Tra gli altri progetti anche la realizzazione di un centro Servizi di Distretto dedicato alle Piccole Medie Imprese con erogazione di e-service attraverso la rete telematica regionale. E proprio sulle luci e ombre della diffusione dell’ICT nel mondo dell’impresa si è soffermato l’economista Guido Maria Rey nella sua relazione. Rey ha sottolineato che per tramutare l’innovazione tecnologica
in trend di crescita della produttività occorre investire anche in organizzazione e in capitale umano.

Soprattutto quest’ultimo per l’economista è il fattore fondamentale. “Trarre profitto dall’ICT investendo in macchine è sbagliato , ci vuole il capitale umano. “Non è significativo invece, secondo Rey nella diffusione dell’ICT e dello sviluppo in rete la dimensione di impresa: secondo i risultati di indagini econometriche, le dotazioni tecnologiche sono correlate positivamente con la dimensione di impresa e l’aggregazione delle imprese in distretti industriali non genera una differenza significativa nella diffusione delle ICT. E’ appunto il capitale umano validamente formato e la buona organizzazione che fanno la differenza.

E l’Italia è in ritardo nella capacità innovativa, intesa come laureati, spesa per la ricerca e brevetti, grandi imprese di ICT, così come nei portali, nell’e-commerce, nel marketing in rete, mentre è in posizione avanzata nel sistema dei pagamenti in rete (carte di credito, pos, bancomat) perché esiste un forte numero di utilizzatori. Per uno sviluppo efficiente dei servizi delle imprese in rete, sono da evitare, secondo l’economista, le soluzioni tecnologiche proprietarie che limitano le transazioni in rete, le soluzioni accentrate, l’investimento in tecnologia a scapito dell’acquisizione dei servizi, l’acquisto dei servizi dall’esterno senza dotarsi di professionalità interne adeguate, la mancanza di concorrenza fra fornitori.

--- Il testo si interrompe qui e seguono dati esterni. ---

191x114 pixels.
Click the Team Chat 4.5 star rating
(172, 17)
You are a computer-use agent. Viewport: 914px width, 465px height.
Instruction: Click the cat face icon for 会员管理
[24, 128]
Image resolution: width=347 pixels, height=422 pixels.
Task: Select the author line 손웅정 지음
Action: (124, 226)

Rey ha qundi sottolineato che le tecnologie sono disponibili e non costose, i vantaggi di efficienza sono dimostrati e i costi sono prevalentemente dovuti alla riorganizzazione e alla formazione. Inoltre la rete richiede cooperazione e apertura , non sfruttamento della posizione dominate. In questo senso – ha concluso Rey- è importante per la diffusione dell’ICT che le pubbliche amministrazioni investano in servizi pubblici telematici in modo efficiente, non monopolistico ma dialogante, perché ciò costituisce una spinta e un incentivo alle imprese per rafforzarne la capacità innovativa.